Predicting and early detecting GDM through machine learning techniques is a dynamic and evolving field. This review shows significant findings and trends across diverse studies, shedding light on the potential and challenges within this domain. The significance of early prediction in facilitating effective GDM management is striking, with numerous studies committed to crafting models capable of identifying GDM risk in the early stages of pregnancy. XGBoost emerged prominently as a consistent performer, showcasing superior predictive capabilities across various cohorts and time points. These models create opportunities for timely interventions and personalised care, ultimately improving outcomes for both mothers and infants. Nevertheless, the challenges at hand are notable. The vast array of variables associated with GDM poses a substantial hurdle in the quest for accurate prediction models. The selection and weighting of these variables remain intricate tasks, necessitating ongoing research and innovation in feature engineering.

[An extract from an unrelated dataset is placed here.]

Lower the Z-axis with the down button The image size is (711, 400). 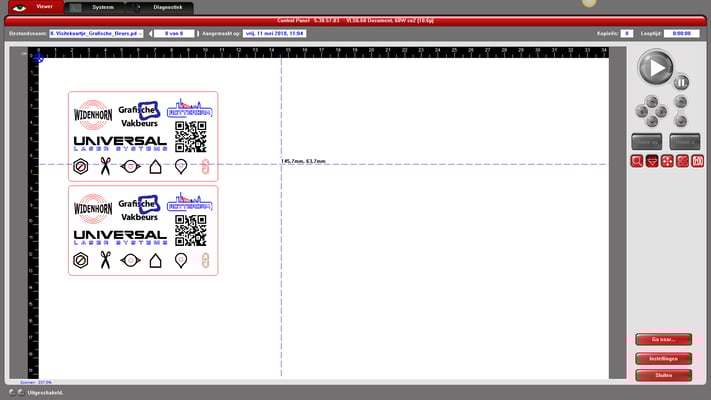681,120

Furthermore, the emphasis on tailoring predictive models to specific populations, evident in studies focusing on Asian women or high-risk groups, underscores the importance of demographic-specific considerations. Predictive models must adapt to these groups’ unique characteristics and risk factors. The practicality of implementing proportionate care delivery based on readily available clinical data underscores the value of leveraging existing resources effectively. As technology and healthcare data continue to advance, there is an opportunity for future research to harness real-time data from wearable devices and genetic information to enhance predictive models further. These emerging data sources could revolutionise GDM prediction and early intervention. Focusing on patient-centred outcomes and exploring the role of social determinants in GDM prediction can deepen our understanding of this condition. It can pave the way for more comprehensive and effective management strategies considering medical variables and broader contexts in which GDM occurs. This review offers valuable insights and directions for future studies in GDM prediction through machine learning techniques.